Working data section start

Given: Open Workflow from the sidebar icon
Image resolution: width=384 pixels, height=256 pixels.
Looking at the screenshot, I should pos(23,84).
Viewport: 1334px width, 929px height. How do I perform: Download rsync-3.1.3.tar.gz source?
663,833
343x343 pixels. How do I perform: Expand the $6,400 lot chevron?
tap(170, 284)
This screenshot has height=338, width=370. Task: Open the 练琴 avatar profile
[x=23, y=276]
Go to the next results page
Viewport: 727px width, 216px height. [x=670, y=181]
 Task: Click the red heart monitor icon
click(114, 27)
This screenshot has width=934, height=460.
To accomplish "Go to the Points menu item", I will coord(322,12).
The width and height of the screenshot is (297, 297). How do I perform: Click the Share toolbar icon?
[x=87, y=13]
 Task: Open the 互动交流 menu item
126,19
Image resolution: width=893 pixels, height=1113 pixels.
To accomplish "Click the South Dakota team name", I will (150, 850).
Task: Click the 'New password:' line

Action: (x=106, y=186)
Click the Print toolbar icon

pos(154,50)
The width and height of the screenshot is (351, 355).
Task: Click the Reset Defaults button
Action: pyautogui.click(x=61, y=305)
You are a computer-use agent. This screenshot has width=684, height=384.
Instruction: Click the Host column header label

Working data section end

**Task instructions:**
Each line from the one with "The width and height of the screenshot is (297, 297)." through the last line of the records above must be retyped exactly, and no other line may be given.

**Result below:**
The width and height of the screenshot is (297, 297). How do I perform: Click the Share toolbar icon?
[x=87, y=13]
 Task: Open the 互动交流 menu item
126,19
Image resolution: width=893 pixels, height=1113 pixels.
To accomplish "Click the South Dakota team name", I will (150, 850).
Task: Click the 'New password:' line

Action: (x=106, y=186)
Click the Print toolbar icon

pos(154,50)
The width and height of the screenshot is (351, 355).
Task: Click the Reset Defaults button
Action: pyautogui.click(x=61, y=305)
You are a computer-use agent. This screenshot has width=684, height=384.
Instruction: Click the Host column header label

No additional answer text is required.